WORK INSTRUCTIONS: Convert each line of the listing below into a JSON list of strings, one string per line, skipping any blank lines.

Stored entries:

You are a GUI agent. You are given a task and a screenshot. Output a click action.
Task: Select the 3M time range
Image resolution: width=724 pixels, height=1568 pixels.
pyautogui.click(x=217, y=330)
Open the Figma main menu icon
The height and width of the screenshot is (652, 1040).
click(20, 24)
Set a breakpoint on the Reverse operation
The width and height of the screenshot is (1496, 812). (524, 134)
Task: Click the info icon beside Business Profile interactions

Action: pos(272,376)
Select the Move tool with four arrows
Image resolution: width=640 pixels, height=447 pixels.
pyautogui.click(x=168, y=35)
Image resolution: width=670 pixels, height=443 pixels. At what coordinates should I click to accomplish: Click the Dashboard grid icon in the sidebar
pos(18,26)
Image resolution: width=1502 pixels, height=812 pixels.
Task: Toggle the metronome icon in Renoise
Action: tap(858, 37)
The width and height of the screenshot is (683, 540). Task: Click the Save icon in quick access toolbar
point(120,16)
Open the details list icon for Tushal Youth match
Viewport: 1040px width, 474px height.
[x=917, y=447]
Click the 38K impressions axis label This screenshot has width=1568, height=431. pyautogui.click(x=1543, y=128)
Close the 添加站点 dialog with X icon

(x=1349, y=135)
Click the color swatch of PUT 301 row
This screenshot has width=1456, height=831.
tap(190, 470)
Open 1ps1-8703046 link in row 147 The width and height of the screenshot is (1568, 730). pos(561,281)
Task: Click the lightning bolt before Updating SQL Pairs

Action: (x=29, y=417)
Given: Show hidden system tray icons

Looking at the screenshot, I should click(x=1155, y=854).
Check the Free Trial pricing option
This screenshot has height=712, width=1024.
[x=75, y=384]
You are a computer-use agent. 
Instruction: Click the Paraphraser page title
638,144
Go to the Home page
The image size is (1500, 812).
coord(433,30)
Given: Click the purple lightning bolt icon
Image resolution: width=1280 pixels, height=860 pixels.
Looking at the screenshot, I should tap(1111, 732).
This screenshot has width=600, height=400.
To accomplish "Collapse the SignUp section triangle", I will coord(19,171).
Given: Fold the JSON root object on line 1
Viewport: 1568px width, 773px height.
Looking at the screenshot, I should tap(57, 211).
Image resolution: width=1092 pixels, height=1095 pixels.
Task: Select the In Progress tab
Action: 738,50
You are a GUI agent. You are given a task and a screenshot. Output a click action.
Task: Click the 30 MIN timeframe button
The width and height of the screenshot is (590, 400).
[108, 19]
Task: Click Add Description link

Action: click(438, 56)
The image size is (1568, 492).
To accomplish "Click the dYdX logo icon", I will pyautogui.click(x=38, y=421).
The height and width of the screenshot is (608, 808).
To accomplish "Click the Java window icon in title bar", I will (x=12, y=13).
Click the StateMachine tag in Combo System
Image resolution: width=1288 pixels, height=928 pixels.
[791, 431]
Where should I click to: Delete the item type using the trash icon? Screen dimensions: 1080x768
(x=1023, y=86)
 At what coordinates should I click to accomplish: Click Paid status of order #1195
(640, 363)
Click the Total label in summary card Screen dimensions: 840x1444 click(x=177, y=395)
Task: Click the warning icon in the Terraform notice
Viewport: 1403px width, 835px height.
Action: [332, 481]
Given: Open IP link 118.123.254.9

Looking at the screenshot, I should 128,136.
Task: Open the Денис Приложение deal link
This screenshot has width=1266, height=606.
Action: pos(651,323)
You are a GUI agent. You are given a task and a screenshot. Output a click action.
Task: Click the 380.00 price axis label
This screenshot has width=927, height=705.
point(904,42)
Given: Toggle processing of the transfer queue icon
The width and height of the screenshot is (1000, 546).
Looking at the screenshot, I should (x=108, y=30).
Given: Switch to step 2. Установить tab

ANSWER TO THE PROBLEM:
[
  "You are a GUI agent. You are given a task and a screenshot. Output a click action.",
  "Task: Select the 3M time range",
  "Image resolution: width=724 pixels, height=1568 pixels.",
  "pyautogui.click(x=217, y=330)",
  "Open the Figma main menu icon",
  "The height and width of the screenshot is (652, 1040).",
  "click(20, 24)",
  "Set a breakpoint on the Reverse operation",
  "The width and height of the screenshot is (1496, 812). (524, 134)",
  "Task: Click the info icon beside Business Profile interactions",
  "Action: pos(272,376)",
  "Select the Move tool with four arrows",
  "Image resolution: width=640 pixels, height=447 pixels.",
  "pyautogui.click(x=168, y=35)",
  "Image resolution: width=670 pixels, height=443 pixels. At what coordinates should I click to accomplish: Click the Dashboard grid icon in the sidebar",
  "pos(18,26)",
  "Image resolution: width=1502 pixels, height=812 pixels.",
  "Task: Toggle the metronome icon in Renoise",
  "Action: tap(858, 37)",
  "The width and height of the screenshot is (683, 540). Task: Click the Save icon in quick access toolbar",
  "point(120,16)",
  "Open the details list icon for Tushal Youth match",
  "Viewport: 1040px width, 474px height.",
  "[x=917, y=447]",
  "Click the 38K impressions axis label This screenshot has width=1568, height=431. pyautogui.click(x=1543, y=128)",
  "Close the 添加站点 dialog with X icon",
  "(x=1349, y=135)",
  "Click the color swatch of PUT 301 row",
  "This screenshot has width=1456, height=831.",
  "tap(190, 470)",
  "Open 1ps1-8703046 link in row 147 The width and height of the screenshot is (1568, 730). pos(561,281)",
  "Task: Click the lightning bolt before Updating SQL Pairs",
  "Action: (x=29, y=417)",
  "Given: Show hidden system tray icons",
  "Looking at the screenshot, I should click(x=1155, y=854).",
  "Check the Free Trial pricing option",
  "This screenshot has height=712, width=1024.",
  "[x=75, y=384]",
  "You are a computer-use agent. ",
  "Instruction: Click the Paraphraser page title",
  "638,144",
  "Go to the Home page",
  "The image size is (1500, 812).",
  "coord(433,30)",
  "Given: Click the purple lightning bolt icon",
  "Image resolution: width=1280 pixels, height=860 pixels.",
  "Looking at the screenshot, I should tap(1111, 732).",
  "This screenshot has width=600, height=400.",
  "To accomplish \"Collapse the SignUp section triangle\", I will coord(19,171).",
  "Given: Fold the JSON root object on line 1",
  "Viewport: 1568px width, 773px height.",
  "Looking at the screenshot, I should tap(57, 211).",
  "Image resolution: width=1092 pixels, height=1095 pixels.",
  "Task: Select the In Progress tab",
  "Action: 738,50",
  "You are a GUI agent. You are given a task and a screenshot. Output a click action.",
  "Task: Click the 30 MIN timeframe button",
  "The width and height of the screenshot is (590, 400).",
  "[108, 19]",
  "Task: Click Add Description link",
  "Action: click(438, 56)",
  "The image size is (1568, 492).",
  "To accomplish \"Click the dYdX logo icon\", I will pyautogui.click(x=38, y=421).",
  "The height and width of the screenshot is (608, 808).",
  "To accomplish \"Click the Java window icon in title bar\", I will (x=12, y=13).",
  "Click the StateMachine tag in Combo System",
  "Image resolution: width=1288 pixels, height=928 pixels.",
  "[791, 431]",
  "Where should I click to: Delete the item type using the trash icon? Screen dimensions: 1080x768",
  "(x=1023, y=86)",
  " At what coordinates should I click to accomplish: Click Paid status of order #1195",
  "(640, 363)",
  "Click the Total label in summary card Screen dimensions: 840x1444 click(x=177, y=395)",
  "Task: Click the warning icon in the Terraform notice",
  "Viewport: 1403px width, 835px height.",
  "Action: [332, 481]",
  "Given: Open IP link 118.123.254.9",
  "Looking at the screenshot, I should 128,136.",
  "Task: Open the Денис Приложение deal link",
  "This screenshot has width=1266, height=606.",
  "Action: pos(651,323)",
  "You are a GUI agent. You are given a task and a screenshot. Output a click action.",
  "Task: Click the 380.00 price axis label",
  "This screenshot has width=927, height=705.",
  "point(904,42)",
  "Given: Toggle processing of the transfer queue icon",
  "The width and height of the screenshot is (1000, 546).",
  "Looking at the screenshot, I should (x=108, y=30).",
  "Given: Switch to step 2. Установить tab"
]